_ENTRIES SUPPLIED_.
=======

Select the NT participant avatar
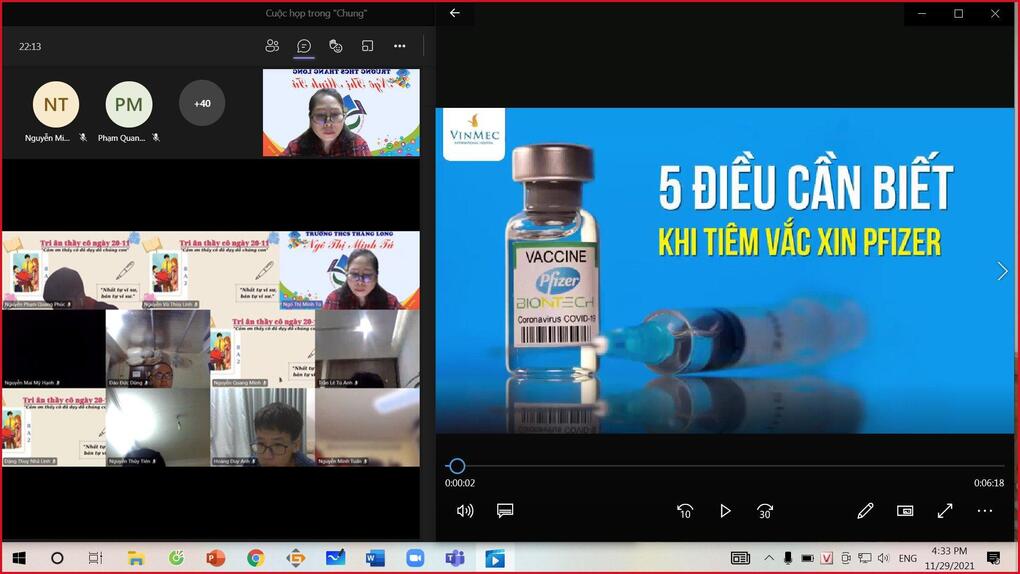 coord(56,104)
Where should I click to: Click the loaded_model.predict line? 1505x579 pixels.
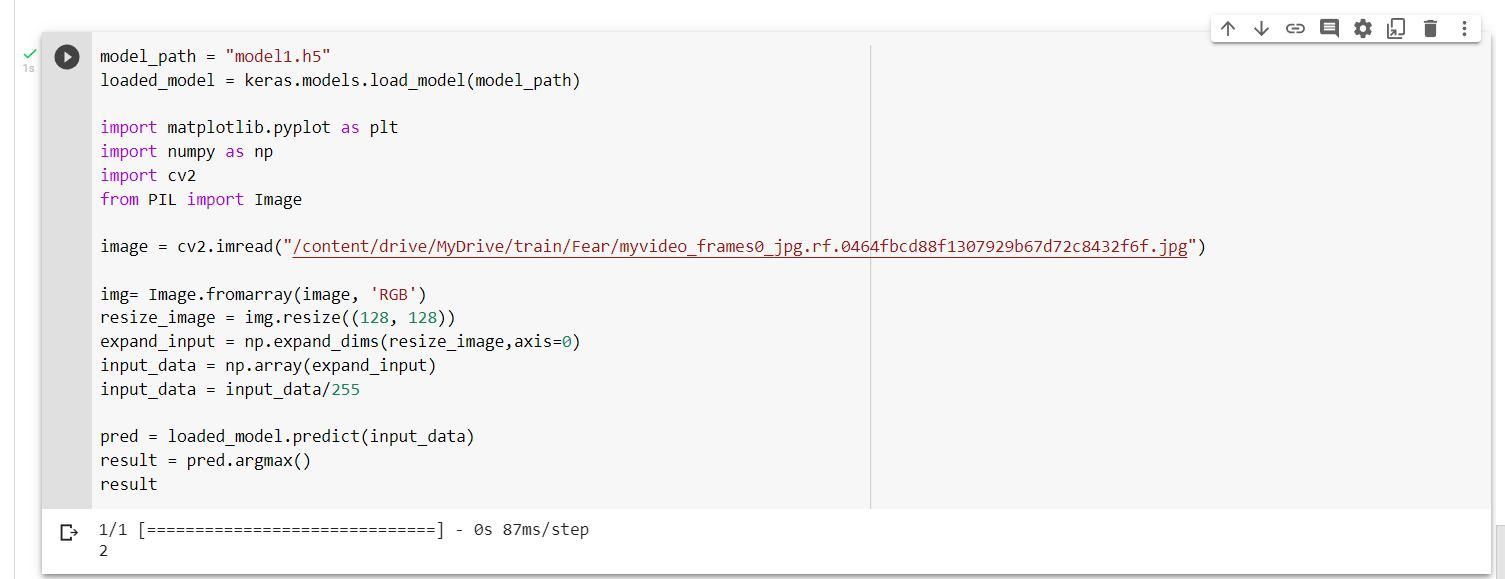click(287, 437)
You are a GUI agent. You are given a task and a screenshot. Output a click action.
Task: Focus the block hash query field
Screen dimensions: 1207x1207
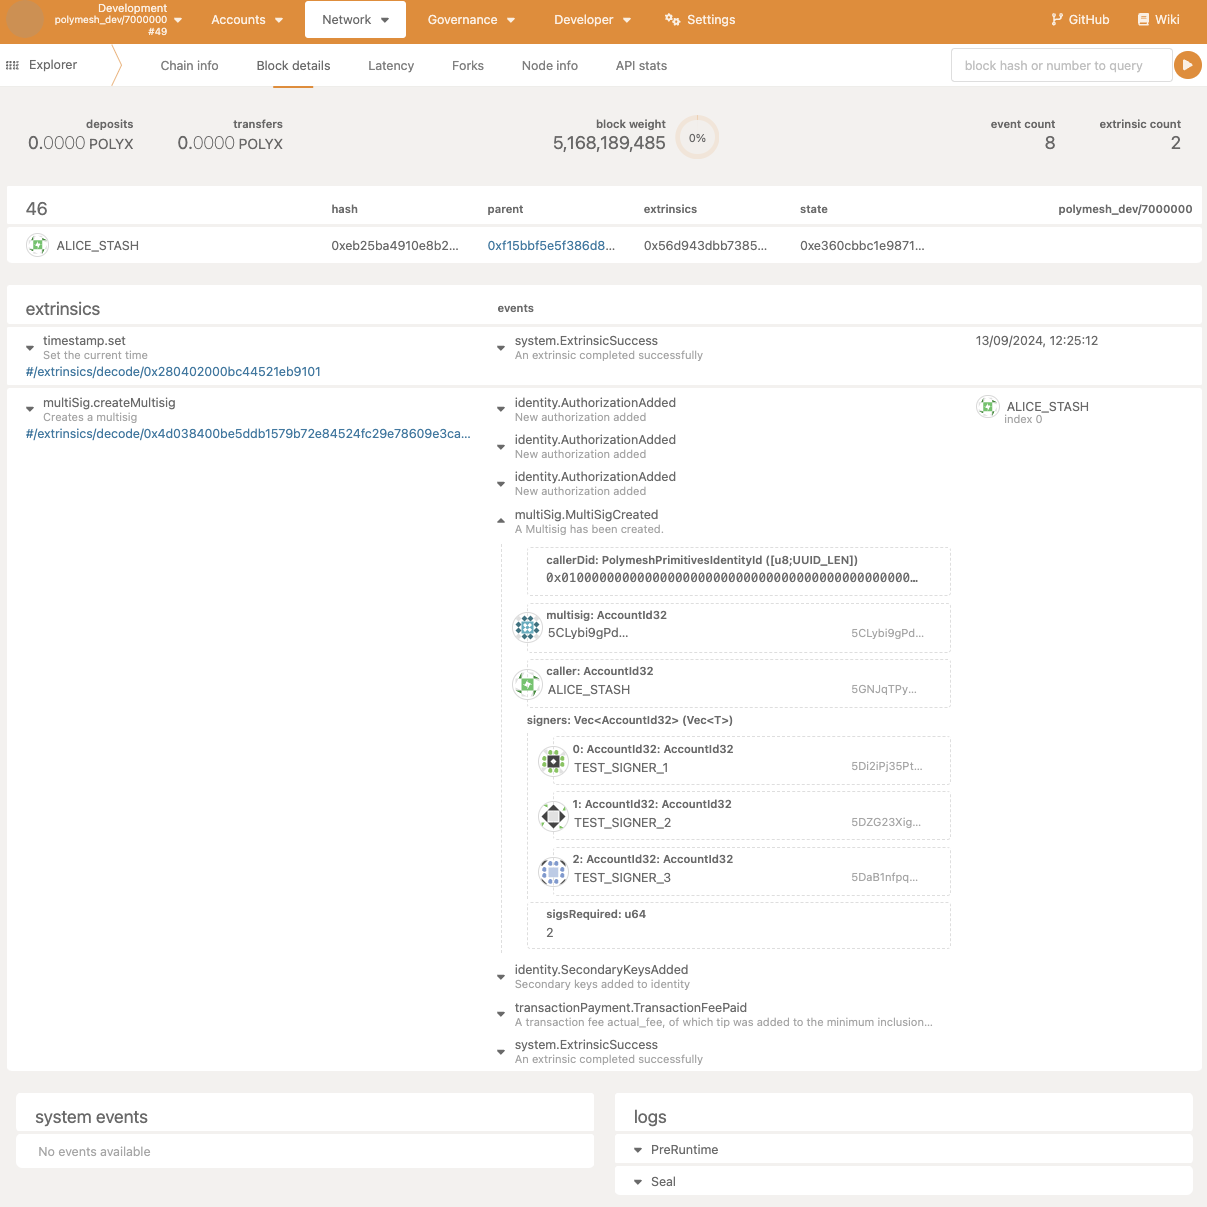1060,66
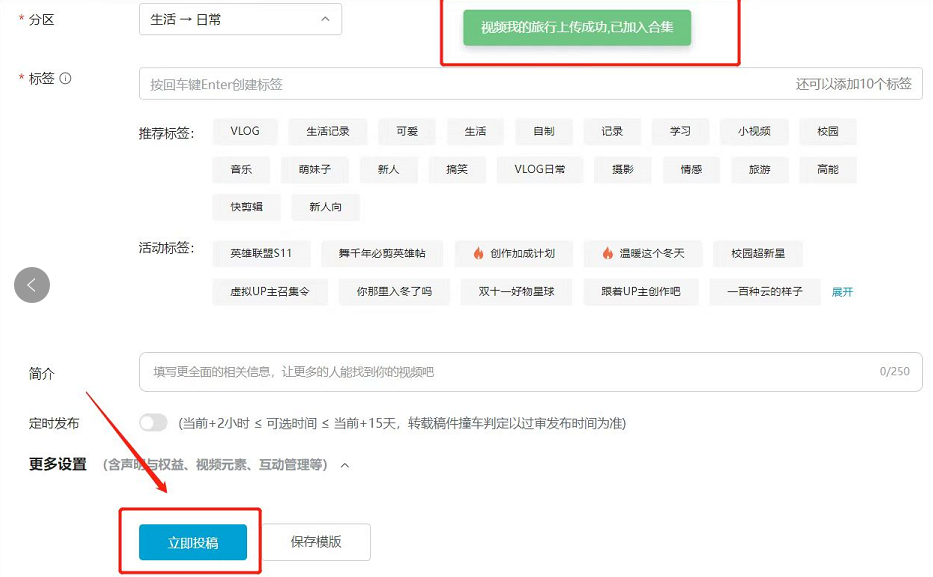The width and height of the screenshot is (933, 577).
Task: Enable the 定时发布 scheduled publish toggle
Action: click(152, 423)
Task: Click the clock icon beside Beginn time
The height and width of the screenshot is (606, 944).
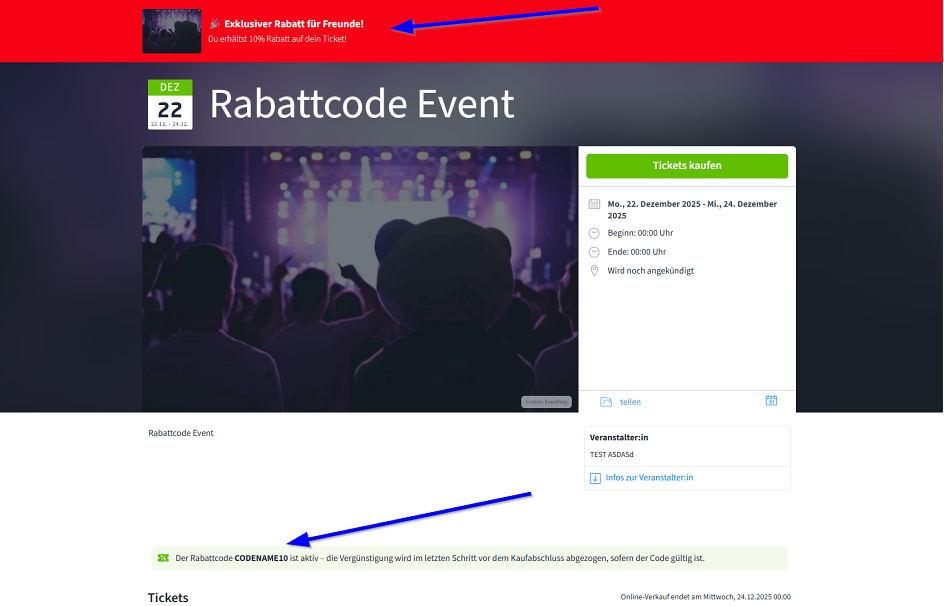Action: pos(594,233)
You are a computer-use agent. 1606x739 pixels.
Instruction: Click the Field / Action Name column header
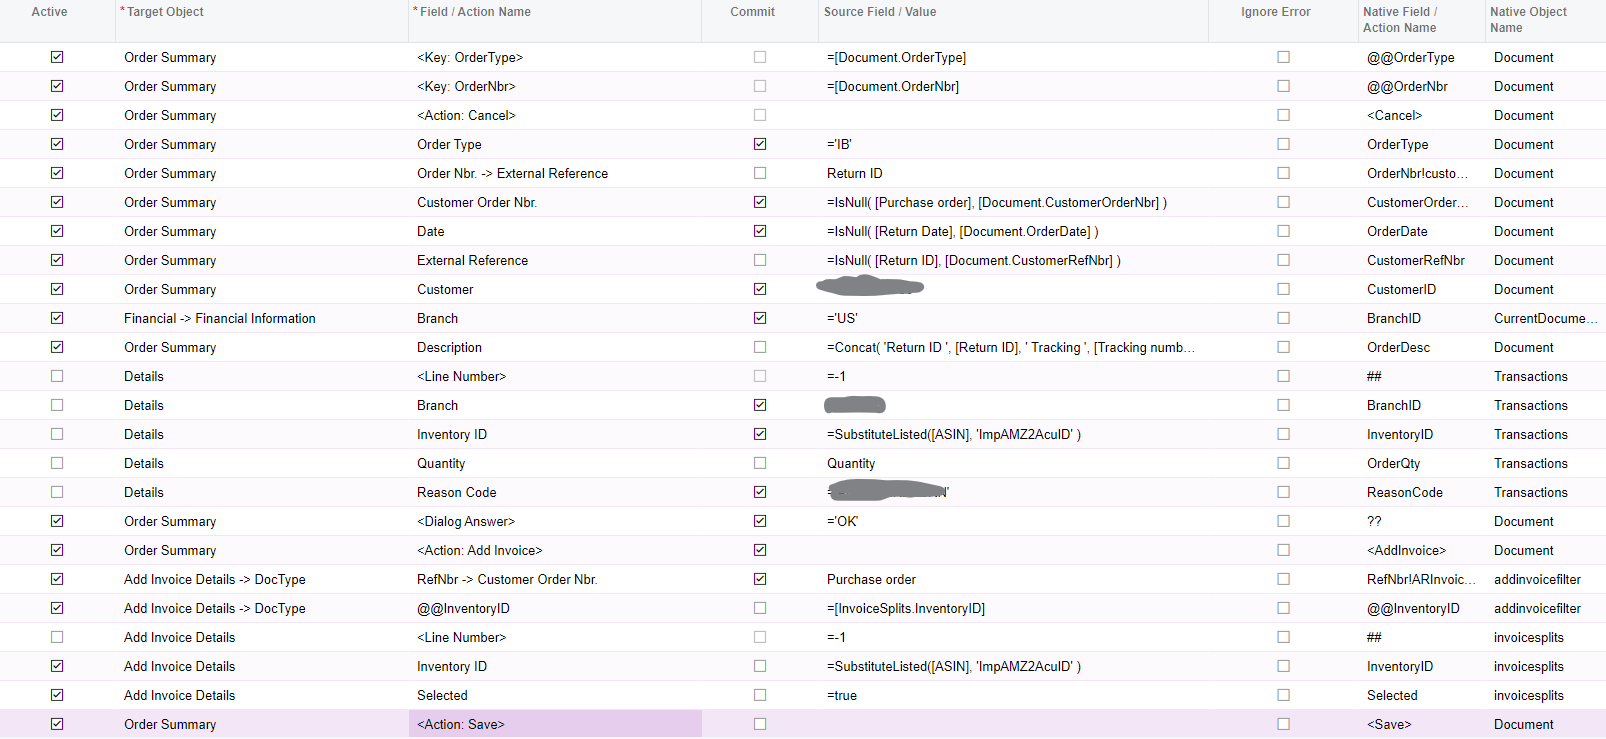[x=475, y=12]
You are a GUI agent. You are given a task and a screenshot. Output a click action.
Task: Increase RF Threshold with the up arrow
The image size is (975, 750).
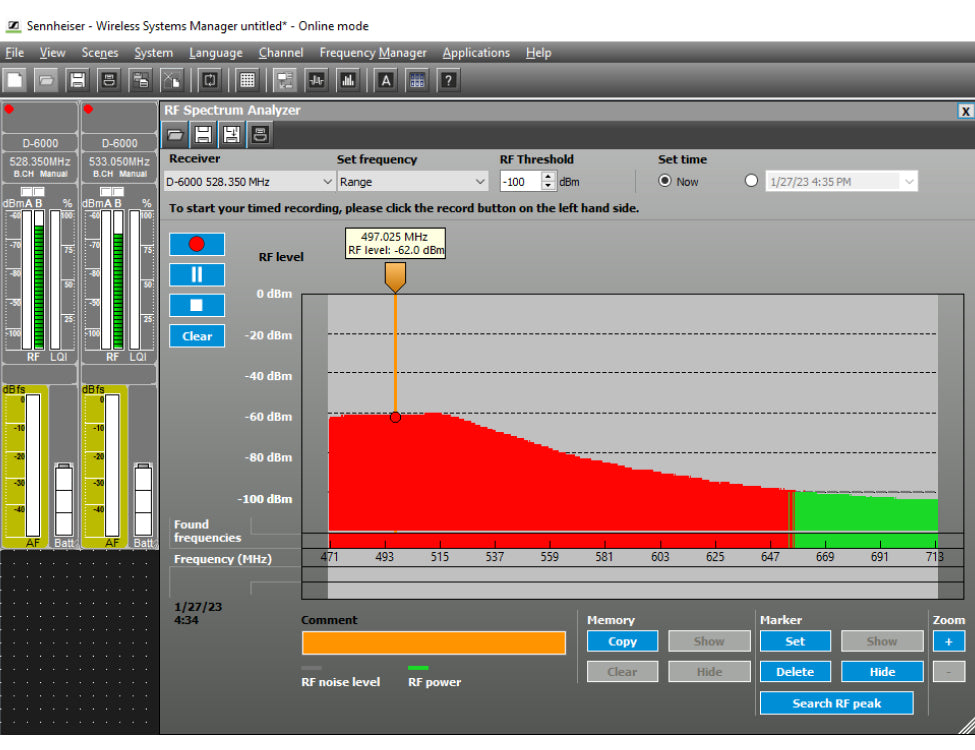coord(548,177)
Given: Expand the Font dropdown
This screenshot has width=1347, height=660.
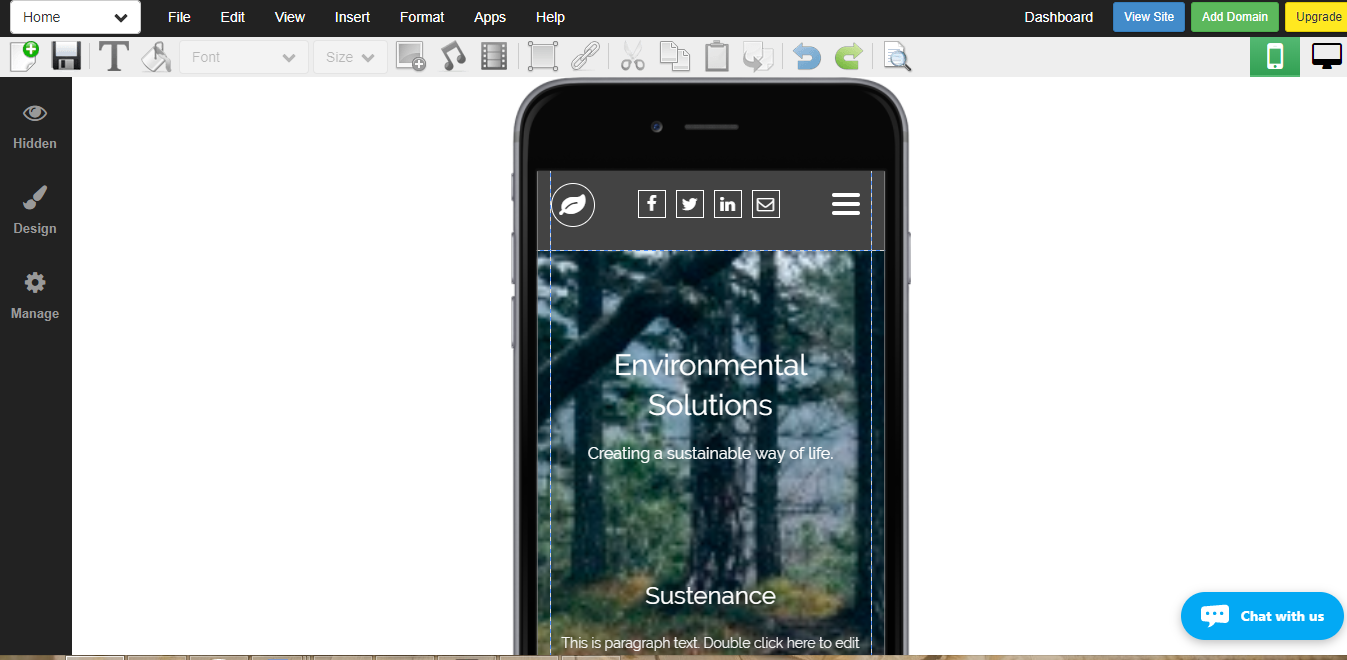Looking at the screenshot, I should [244, 57].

=======

Rewrite all the rows above with "GUI agent" changed to "interface agent" everywhere it appears, keeping everything else the same and leaving out the pictures.

_OUTPUT BELOW_.
Select the NT participant avatar
 coord(56,104)
Where should I click to: Click the loaded_model.predict line? 1505x579 pixels.
click(287, 437)
You are a interface agent. You are given a task and a screenshot. Output a click action.
Task: Focus the block hash query field
Screen dimensions: 1207x1207
1060,66
The width and height of the screenshot is (933, 577).
Task: Enable the 定时发布 scheduled publish toggle
Action: click(152, 423)
Task: Click the clock icon beside Beginn time
The height and width of the screenshot is (606, 944).
Action: pos(594,233)
You are a computer-use agent. 1606x739 pixels.
Instruction: Click the Field / Action Name column header
[x=475, y=12]
You are a interface agent. You are given a task and a screenshot. Output a click action.
Task: Increase RF Threshold with the up arrow
The image size is (975, 750).
coord(548,177)
Given: Expand the Font dropdown
This screenshot has width=1347, height=660.
Looking at the screenshot, I should [244, 57].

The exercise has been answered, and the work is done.